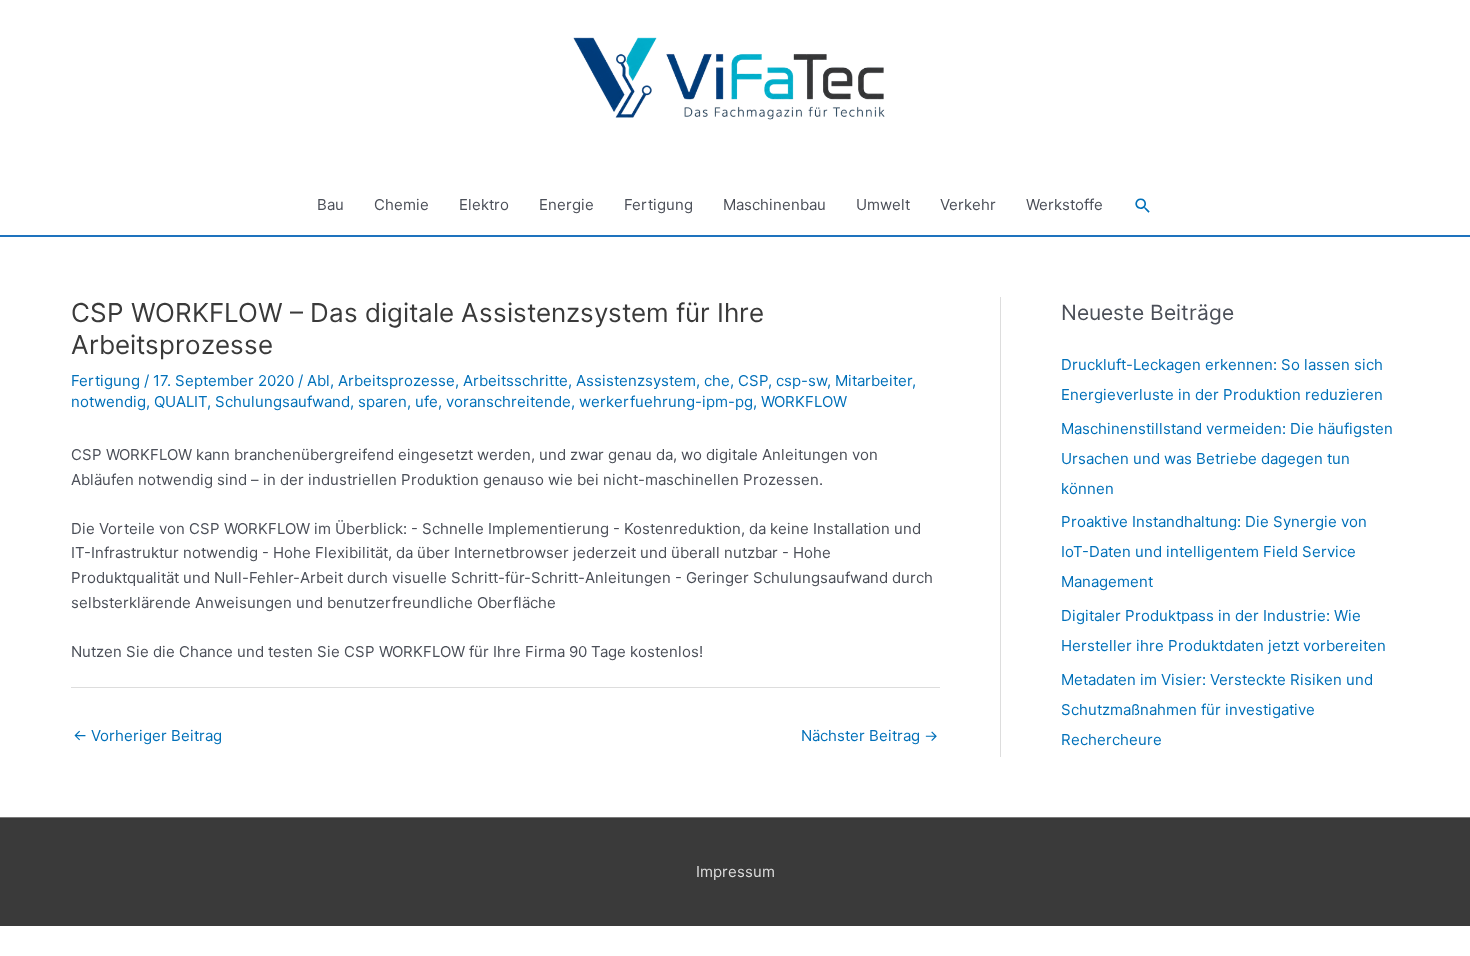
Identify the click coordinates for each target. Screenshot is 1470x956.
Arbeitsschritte (515, 380)
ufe (426, 401)
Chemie (401, 204)
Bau (330, 204)
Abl (318, 380)
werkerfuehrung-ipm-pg (666, 401)
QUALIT (180, 401)
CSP (753, 380)
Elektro (484, 204)
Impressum (735, 871)
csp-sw (801, 380)
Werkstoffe (1064, 204)
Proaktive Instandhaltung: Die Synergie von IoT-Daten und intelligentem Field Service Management (1214, 551)
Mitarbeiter (873, 380)
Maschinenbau (774, 204)
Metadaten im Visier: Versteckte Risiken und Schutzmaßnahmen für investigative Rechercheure (1217, 709)
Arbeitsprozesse (396, 380)
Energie (566, 204)
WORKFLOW (804, 401)
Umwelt (883, 204)
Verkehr (968, 204)
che (717, 380)
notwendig (108, 401)
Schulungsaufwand (282, 401)
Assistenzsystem (636, 380)
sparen (382, 401)
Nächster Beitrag (869, 735)
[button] (1143, 206)
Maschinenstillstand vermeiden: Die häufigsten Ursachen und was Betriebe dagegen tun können (1227, 458)
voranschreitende (508, 401)
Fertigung (658, 204)
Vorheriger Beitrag (147, 735)
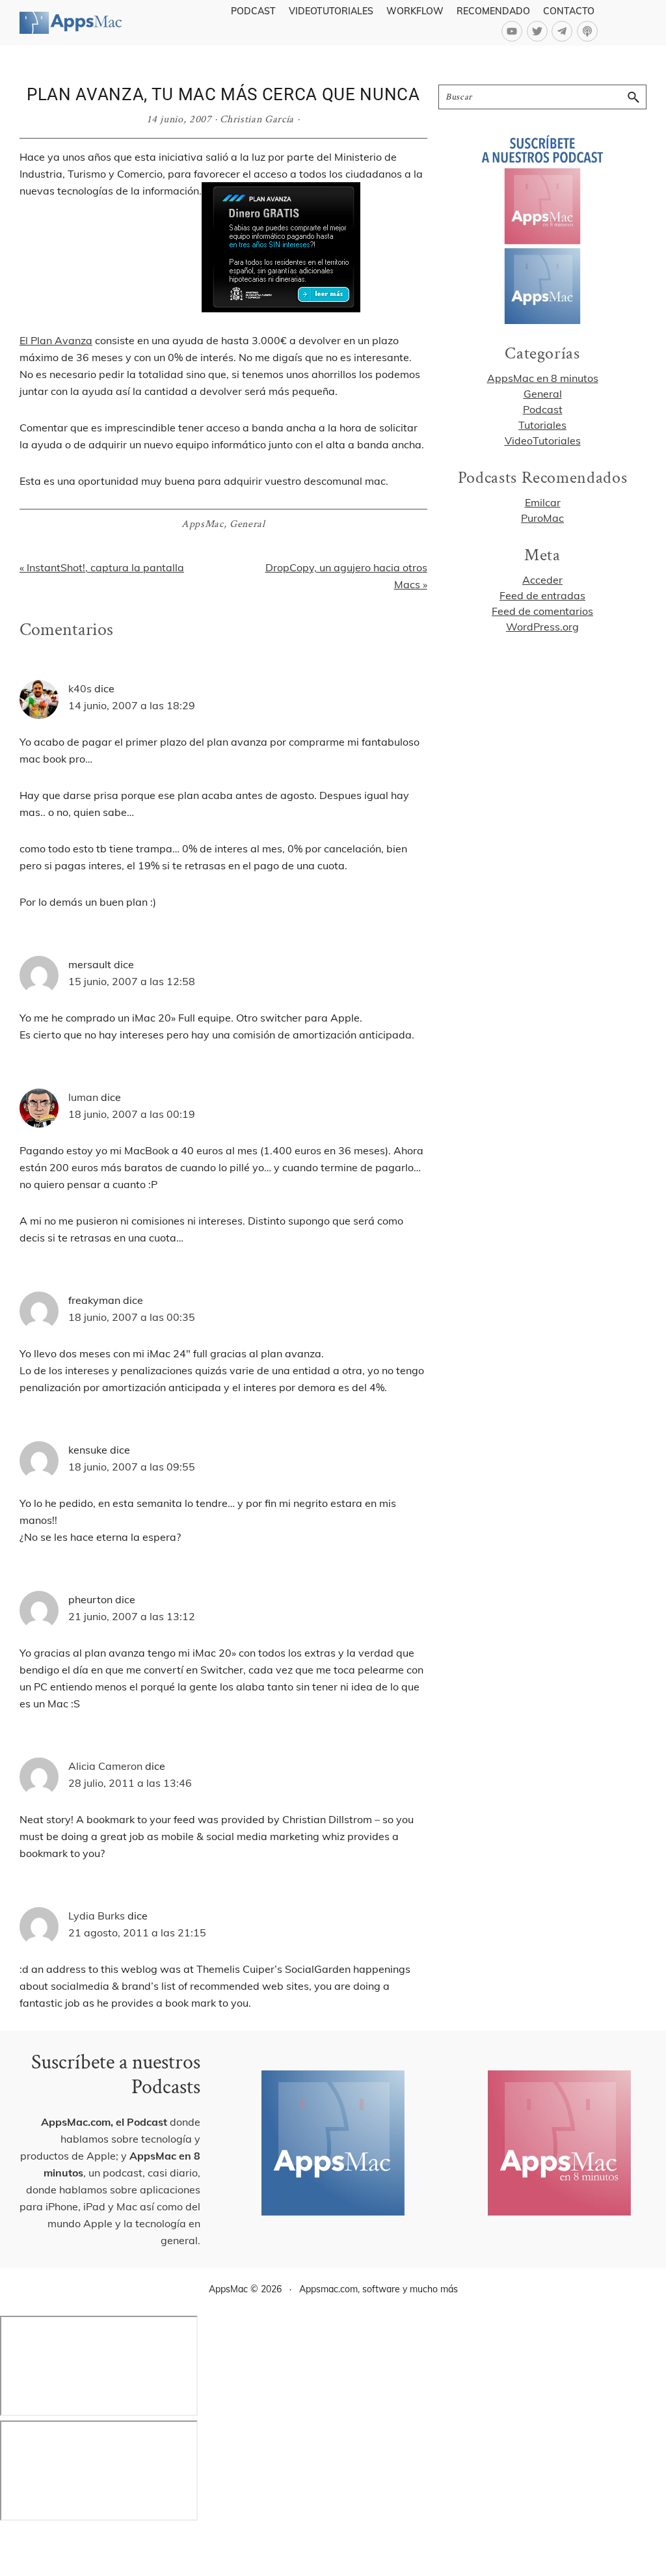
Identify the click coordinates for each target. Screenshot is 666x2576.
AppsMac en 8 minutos (542, 378)
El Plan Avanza (56, 340)
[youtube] (514, 31)
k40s (80, 688)
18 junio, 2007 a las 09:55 (131, 1466)
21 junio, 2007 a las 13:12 (131, 1616)
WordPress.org (542, 626)
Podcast (543, 409)
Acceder (542, 579)
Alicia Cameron (105, 1765)
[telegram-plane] (564, 31)
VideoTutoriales (543, 440)
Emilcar (543, 502)
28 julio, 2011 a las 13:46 (130, 1782)
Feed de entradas (542, 595)
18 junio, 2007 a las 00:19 (131, 1113)
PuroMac (542, 517)
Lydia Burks (96, 1915)
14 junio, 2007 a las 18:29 (131, 705)
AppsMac (202, 524)
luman (83, 1097)
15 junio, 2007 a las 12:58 (131, 981)
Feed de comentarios (542, 610)
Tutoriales (542, 424)
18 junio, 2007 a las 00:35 (131, 1316)
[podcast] (589, 31)
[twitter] (539, 31)
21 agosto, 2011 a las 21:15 (137, 1932)
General (247, 524)
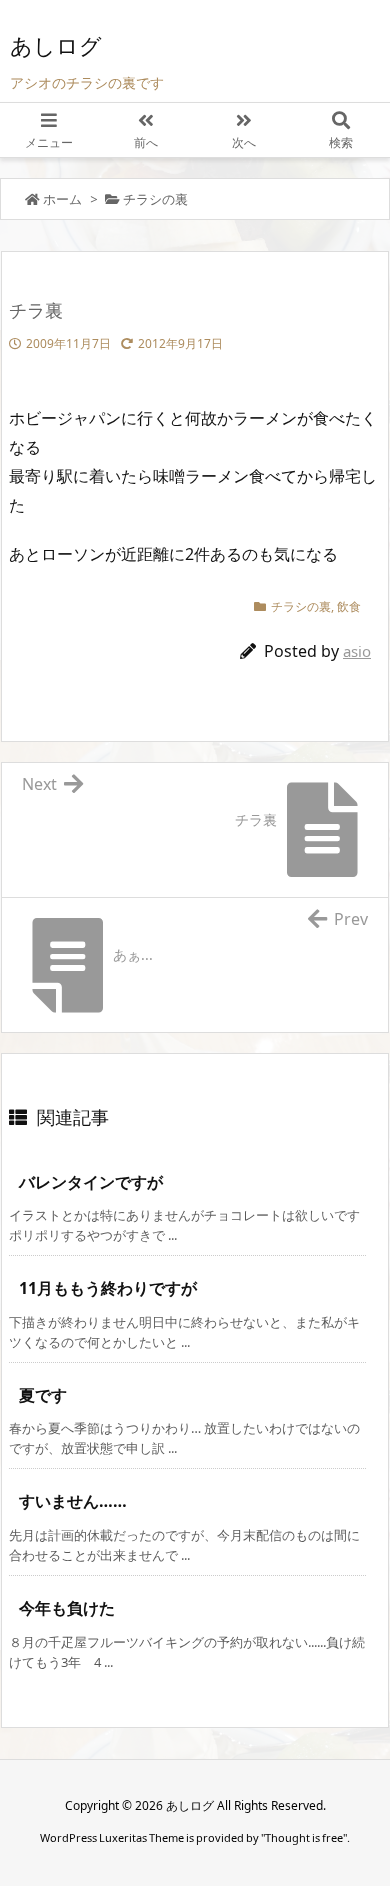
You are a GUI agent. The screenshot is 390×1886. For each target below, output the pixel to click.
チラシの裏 (155, 199)
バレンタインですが (91, 1182)
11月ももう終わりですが (108, 1288)
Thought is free (304, 1837)
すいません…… (73, 1501)
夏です (43, 1395)
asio (357, 651)
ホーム (62, 199)
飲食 (349, 606)
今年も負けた (67, 1608)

+++++

- Problem statement: Your job is to restate, word for word, only the lines from the one holding "Energie (566, 204)" through the end of the material; pictures stay out.

- Problem solution:
Energie (566, 204)
WORKFLOW (804, 401)
Umwelt (883, 204)
Verkehr (968, 204)
che (717, 380)
notwendig (108, 401)
Schulungsaufwand (282, 401)
Assistenzsystem (636, 380)
sparen (382, 401)
Nächster Beitrag (869, 735)
[button] (1143, 206)
Maschinenstillstand vermeiden: Die häufigsten Ursachen und was Betriebe dagegen tun können (1227, 458)
voranschreitende (508, 401)
Fertigung (658, 204)
Vorheriger Beitrag (147, 735)
Identify the click coordinates for each target. Screenshot is 666x2576.
AppsMac en 8 minutos (542, 378)
El Plan Avanza (56, 340)
[youtube] (514, 31)
k40s (80, 688)
18 junio, 2007 a las 09:55 (131, 1466)
21 junio, 2007 a las 13:12 (131, 1616)
WordPress.org (542, 626)
Podcast (543, 409)
Acceder (542, 579)
Alicia Cameron (105, 1765)
[telegram-plane] (564, 31)
VideoTutoriales (543, 440)
Emilcar (543, 502)
28 julio, 2011 a las 13:46 (130, 1782)
Feed de entradas (542, 595)
18 junio, 2007 a las 00:19 (131, 1113)
PuroMac (542, 517)
Lydia Burks (96, 1915)
14 junio, 2007 a las 18:29 (131, 705)
AppsMac (202, 524)
luman (83, 1097)
15 junio, 2007 a las 12:58 (131, 981)
Feed de comentarios (542, 610)
Tutoriales (542, 424)
18 junio, 2007 a las 00:35 (131, 1316)
[podcast] (589, 31)
[twitter] (539, 31)
21 agosto, 2011 a las 21:15 (137, 1932)
General (247, 524)
You are a GUI agent. The screenshot is 390×1886. For each target below, output the pixel to click.
チラシの裏 (155, 199)
バレンタインですが (91, 1182)
11月ももう終わりですが (108, 1288)
Thought is free (304, 1837)
すいません…… (73, 1501)
夏です (43, 1395)
asio (357, 651)
ホーム (62, 199)
飲食 (349, 606)
今年も負けた (67, 1608)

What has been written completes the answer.